= EXERCISE DETAILS =
Search the data below, and report every line in which "resolution" occurs.

::: EXTRACTED DATA :::

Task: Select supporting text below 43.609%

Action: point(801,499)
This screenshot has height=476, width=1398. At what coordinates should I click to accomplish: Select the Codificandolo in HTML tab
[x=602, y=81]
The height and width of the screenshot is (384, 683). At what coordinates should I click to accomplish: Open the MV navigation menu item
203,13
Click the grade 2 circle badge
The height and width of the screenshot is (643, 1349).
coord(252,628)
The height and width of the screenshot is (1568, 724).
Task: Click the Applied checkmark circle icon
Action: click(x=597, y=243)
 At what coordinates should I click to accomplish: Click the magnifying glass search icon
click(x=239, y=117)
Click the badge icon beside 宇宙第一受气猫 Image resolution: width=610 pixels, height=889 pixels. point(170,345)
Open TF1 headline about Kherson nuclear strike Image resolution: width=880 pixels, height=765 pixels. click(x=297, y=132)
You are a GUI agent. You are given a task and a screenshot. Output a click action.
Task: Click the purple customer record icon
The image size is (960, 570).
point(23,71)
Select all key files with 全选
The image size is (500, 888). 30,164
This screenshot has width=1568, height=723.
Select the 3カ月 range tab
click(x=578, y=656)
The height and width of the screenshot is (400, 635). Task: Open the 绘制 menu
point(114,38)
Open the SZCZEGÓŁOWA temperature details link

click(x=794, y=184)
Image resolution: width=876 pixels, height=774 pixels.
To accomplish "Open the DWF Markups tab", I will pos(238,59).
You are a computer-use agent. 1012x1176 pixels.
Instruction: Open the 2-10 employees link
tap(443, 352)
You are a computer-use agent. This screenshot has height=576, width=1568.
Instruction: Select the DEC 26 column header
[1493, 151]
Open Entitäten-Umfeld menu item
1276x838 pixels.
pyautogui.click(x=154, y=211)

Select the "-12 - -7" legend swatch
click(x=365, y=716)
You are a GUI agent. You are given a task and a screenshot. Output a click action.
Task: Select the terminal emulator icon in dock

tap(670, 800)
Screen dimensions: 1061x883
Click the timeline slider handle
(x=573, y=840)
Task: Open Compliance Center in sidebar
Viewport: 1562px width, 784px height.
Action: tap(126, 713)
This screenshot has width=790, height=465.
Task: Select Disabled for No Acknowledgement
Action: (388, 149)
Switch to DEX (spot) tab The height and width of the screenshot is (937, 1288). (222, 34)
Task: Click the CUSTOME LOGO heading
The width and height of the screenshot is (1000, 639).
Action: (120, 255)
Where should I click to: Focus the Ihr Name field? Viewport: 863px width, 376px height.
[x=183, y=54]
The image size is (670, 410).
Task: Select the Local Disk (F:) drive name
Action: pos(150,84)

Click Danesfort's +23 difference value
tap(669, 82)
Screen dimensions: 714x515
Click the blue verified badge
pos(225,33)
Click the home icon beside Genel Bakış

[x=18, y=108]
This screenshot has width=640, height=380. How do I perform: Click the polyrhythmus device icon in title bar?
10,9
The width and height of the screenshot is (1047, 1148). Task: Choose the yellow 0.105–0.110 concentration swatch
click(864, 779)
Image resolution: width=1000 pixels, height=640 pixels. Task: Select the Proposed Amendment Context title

:::

= REPLY TO THE EXERCISE =
Click the badge icon beside 宇宙第一受气猫 Image resolution: width=610 pixels, height=889 pixels. point(170,345)
Open TF1 headline about Kherson nuclear strike Image resolution: width=880 pixels, height=765 pixels. click(x=297, y=132)
Image resolution: width=876 pixels, height=774 pixels.
Image resolution: width=1000 pixels, height=640 pixels. Task: Select the Proposed Amendment Context title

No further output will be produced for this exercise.